An Asian boy hailing from the harsh terrain of village life pulls himself up by his bootstraps to become a hotshot water industrialist in the city. Embedded within this tale of smooth self-invention is a not-so-smooth love story: a pretty girl and sometime lover is just out of his reach and the desire to win her over is partly what motivates his upward climb. To this end, she could be Daisy to his Jay Gatsby: the yearning for wealth and position is caught up in a yearning for her.
If the story is slightly overfamiliar, the way it is told is most certainly not. Like Hamid’s previous novels, this too is narratively unconventional. Written as a self-help book, he addresses his protagonist as ‘you’. The ‘you’ is not named. Neither is the country or city he lives in nor his wife or son, who are all referred to in generic terms – his lover is always “the pretty girl” no matter how old she grows.
It is this daringly original narrative conceit that simultaneously launches us into the drama and distances us emotionally from its characters. The langauge is lean, witty, and begins by hitting just the right note of breezy pastiche. Gradually the self-help concept begins to jar, and the omniscient tone sounds increasingly grating. Hamid persists is reminding us of the fact that this is a self-help book and that he is its tongue-in-cheek writer in almost every chapter, lest we forget. “As my writer’s fingers key and your readers eyes flick, you [the character] stand at the cusp of the eighth decade of your life...”
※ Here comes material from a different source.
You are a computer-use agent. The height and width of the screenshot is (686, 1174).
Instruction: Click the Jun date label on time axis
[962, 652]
Paradoxically, though its form seems designed to distance us from characters’ inner lives, it still manages to draw us in at times. The death of the main character’s mother from cancer – protracted because treatment is unaffordable – is quietly devastating. So is the everyday tragedy of ageing that the book captures so well. Its many ellipses mean lives jump ahead, sometimes by decades, and we find out that the main character has now married, now had a son, and got struck down by illness, so drawing our eye to both the sudden turns and predictable events that occur in a lifespan.
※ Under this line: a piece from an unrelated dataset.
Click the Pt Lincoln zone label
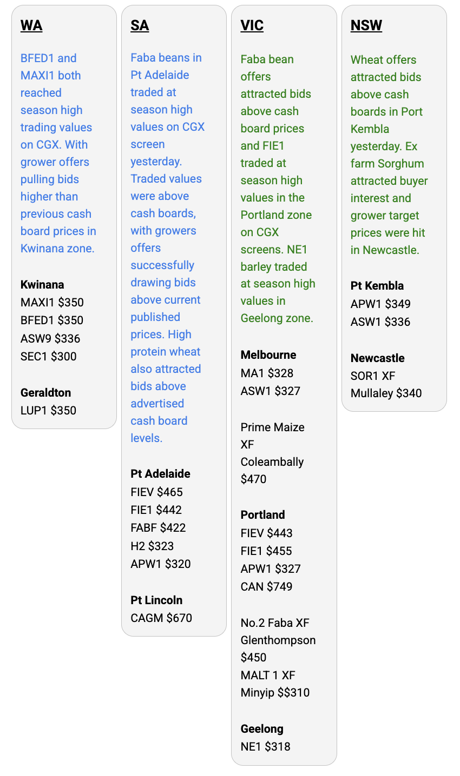The image size is (460, 776). [x=156, y=600]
Wealth – its accumulation and its loss – clearly preoccupies Hamid. Past protagonists have been men who initially embody the middle-class dream to work hard, to become somebody of consequence, before this ambition is interrogated and derailed. Hamid’s debut, Moth Smoke, was a story of a banker in Lahore who lost his job and faced a sharp decline in fortunes. His second celebrated novel, The Reluctant Fundamentalist, which has just been beautifully adapted for film by Mira Nair, featured a thrusting young man who chased after America’s ‘corporate world’ dream until he was stopped in his tracks by 11th September.
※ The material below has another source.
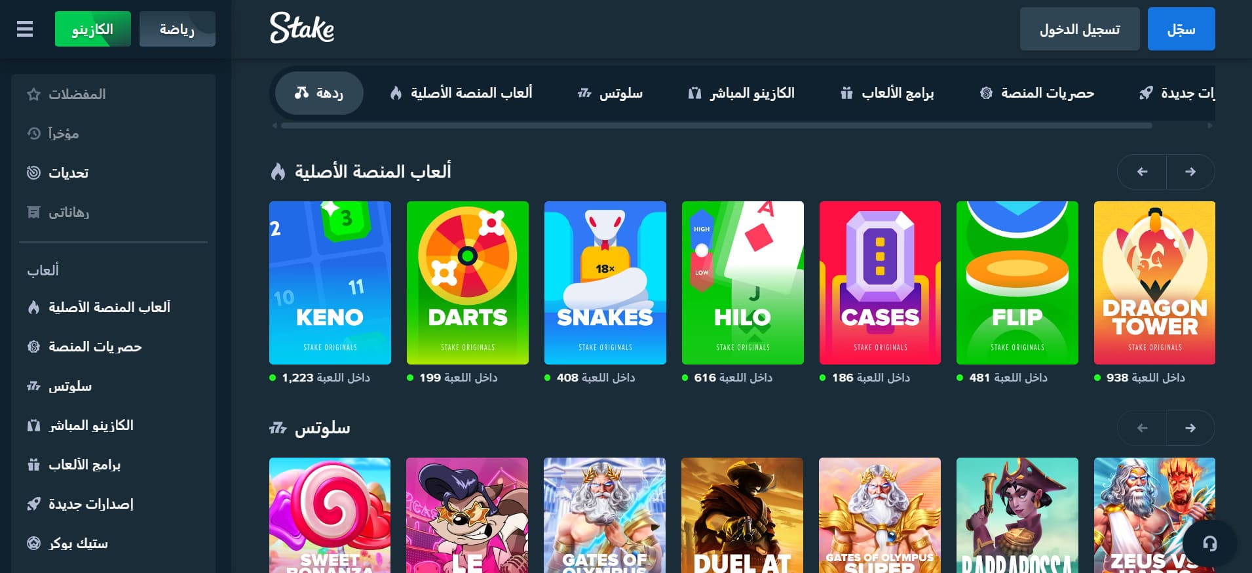Open the hamburger menu icon
The height and width of the screenshot is (573, 1252).
[25, 29]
How to Get Filthy Rich in Rising Asia breaks away from this pattern of ‘stalled’ ambitions. This boy from the village succeeds in what he sets out to do. He makes it big, turning himself from a penniless nobody into an affluent somebody, though the narrator suggests this comes with its own moral compromise.
As page-turning as Hamid’s book is, in the end its effect is remarkably similar to that of a self-help book – glib in tone, forgotten soon after it is put down.